特別土地保有税が森を減らす!

九大伊都キャンパス公開講座を終えて、研究室に向かうところ。
昨日の長崎グリーンヘルパー養成講座で、特別土地保有税についての質問を受けた。質問された受講生の方は、7年ほど前に、佐世保市の海に面した山林を購入された。開発せずに残したいというお考えなのだが、佐世保市から「特別土地保有税」の支払いを求められた。ミカン園にするという名目で、支払い猶予を受けてきたが、開発をしないのなら税を支払えといわれ、困っておられるそうだ。税額は数百万円にのぼり、とても払えないが、さりとて、伐採してしまうのは惜しい、何とかならないかという質問だった。
環境への配慮が求められる時代に、開発しないのなら税金を払えというのは、なかなかとんでもない話である。
そういえば、東京に住んでいたころに、都内の緑地の相続にあたり、税金が払えないために売り払われ、緑地が次々と消失しているという話を聞いたことがある。地目が山林の場合、相続税だけなら、評価額は知れているはず。「払えない」という税金は、特別土地保有税のことだったのだろうか。
ネットで少し調べてみた。特別土地保有税というのは、土地投機の抑制及び土地供給の促進を目的として、昭和48年度に創設された税制である。経済環境の変化により、平成15年以降は、課税が停止されている。しかし、現在猶予中の納税義務については、免除されない。
取得分の税額は、土地の取得価格×3%−不動産取得税相当額。また取得後10年間は、土地の取得価格×1.4%−固定資産税相当額、が課税される。
さて、受講生の方が保有されている山林を救う道はないものか。写真を見せていただいたが、海に面した里山で、竹林の侵入もなく、とてもすばらしい景観だった。
地方税法第586条2項に、「非課税土地」についての規定がある。この規定に該当する土地利用を土地保有者が計画している場合には、「納税義務の免除に係る期間」が設定され、この期間内に計画が実施されれば、特別土地保有税の徴収は免除される(第601条)。
※ この点を理解するために、第601条を10回くらい読んだ。悪文である。
第586条2項には、さまざまな規定がならんでいるが、該当しそうなものは、次の項目だ。
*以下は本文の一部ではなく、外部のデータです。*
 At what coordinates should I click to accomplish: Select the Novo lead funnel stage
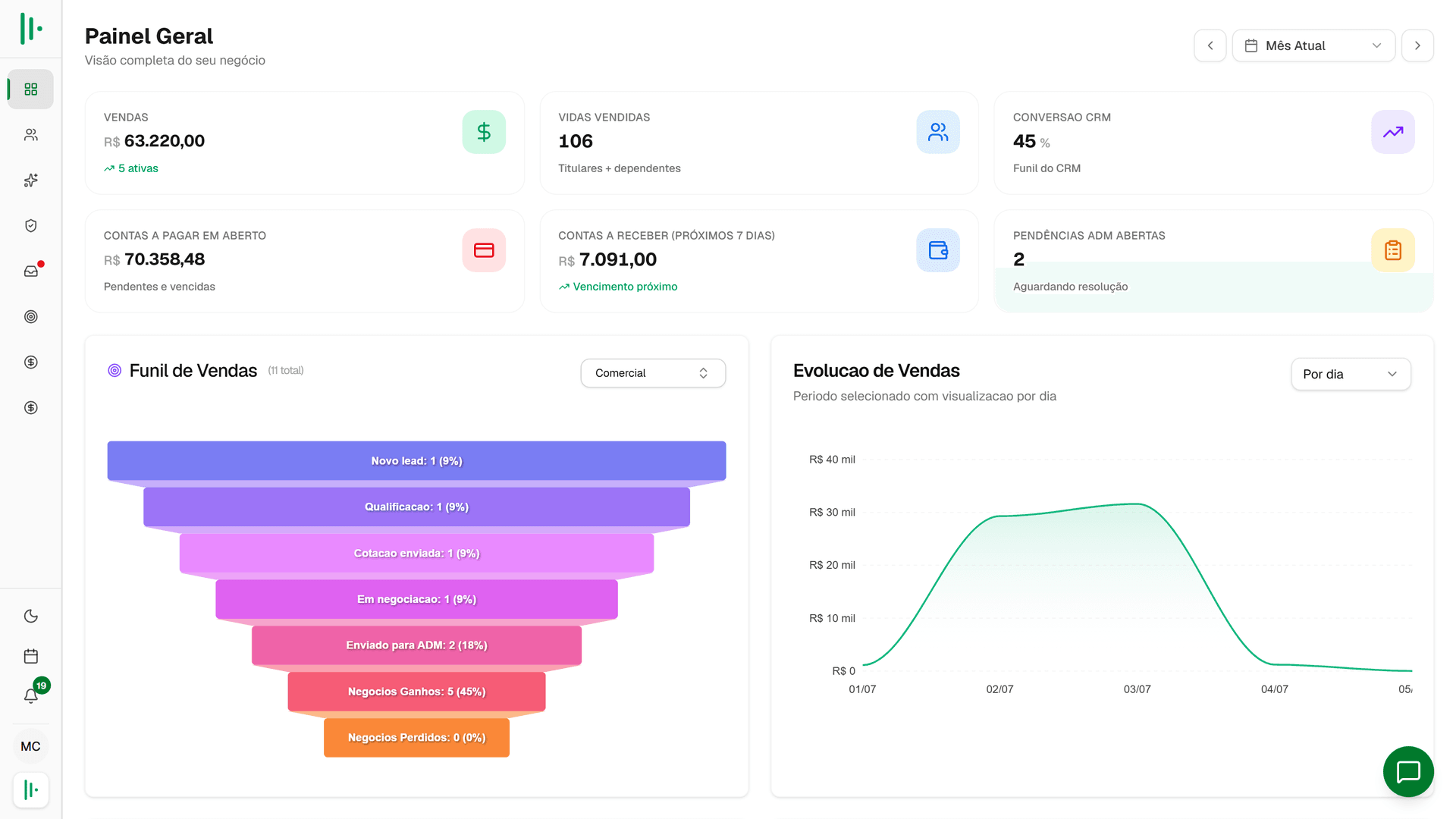416,461
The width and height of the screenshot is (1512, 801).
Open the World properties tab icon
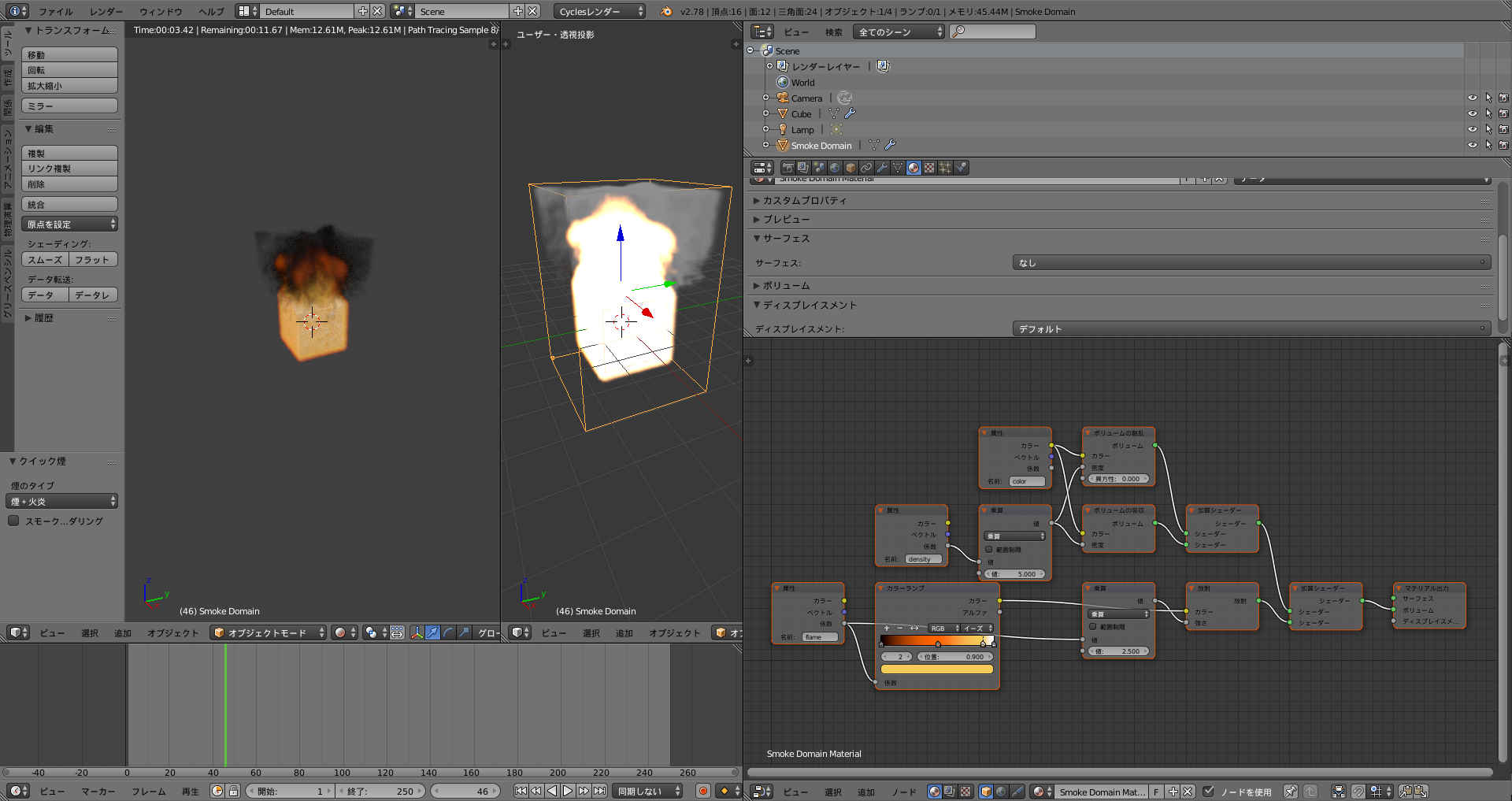point(835,168)
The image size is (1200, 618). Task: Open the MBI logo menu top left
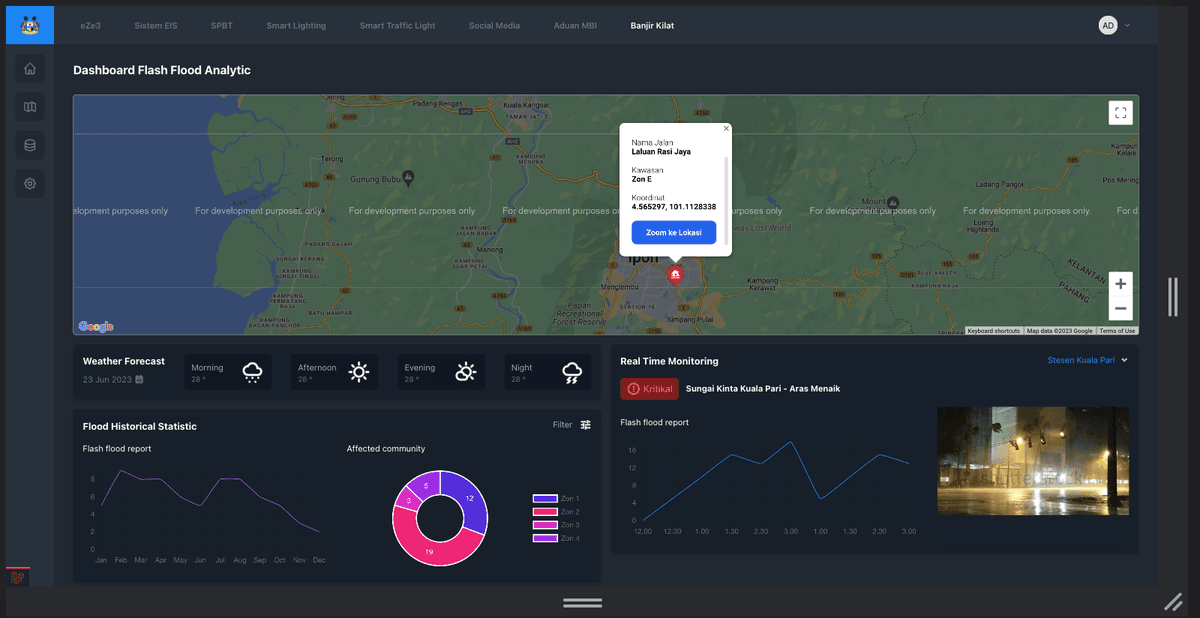tap(29, 24)
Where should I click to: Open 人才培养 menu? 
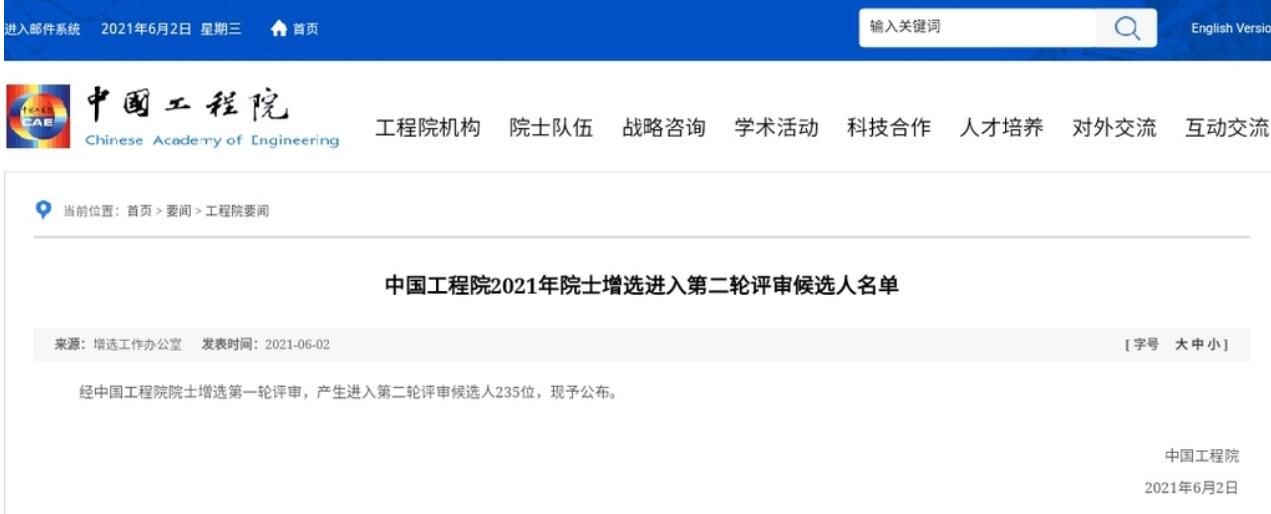(1001, 128)
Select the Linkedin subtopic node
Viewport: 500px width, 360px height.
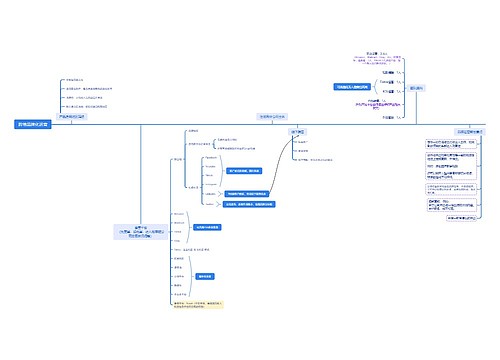211,194
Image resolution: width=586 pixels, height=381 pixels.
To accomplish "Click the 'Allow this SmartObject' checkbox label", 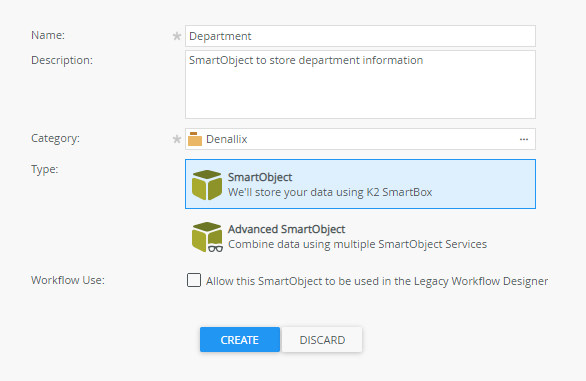I will click(x=377, y=281).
6.農業、林業又は漁業を営む者で政令で定めるものが、経営規模の拡大、農地若しくは林地の集団化又は農林漁業の経営の近代化を図るために取得してそれぞれ当該事業の用に供する農地、林地、採草放牧地その他の政令で定める土地

受講生の方は、この規定にもとづき、「ミカン園造成用地」として「非課税土地」の指定を受けられたのだろう。
何しろ、土地利用を促進するために作られた法律なので、「非課税土地」の規定の中に、環境保全的な配慮はほとんどない。わずかにあるのは、次の2項目。

25の2.都市緑地法(昭和48年法律第72号)第12条の規定による特別緑地保全地区内の土地で政令で定めるもの
27の5.自然公園法第31条第1項の規定により締結された風景地保護協定において定められた同項第1号に規定する風景地保護協定区域内の土地

うーむ。これでは、何ともならん。
まずは現地で、絶滅危惧種がないかどうかを調べ、保全上の価値を明確にすることが先決だろう。しかし、私はとても動けない。誰かの助けを借りたい。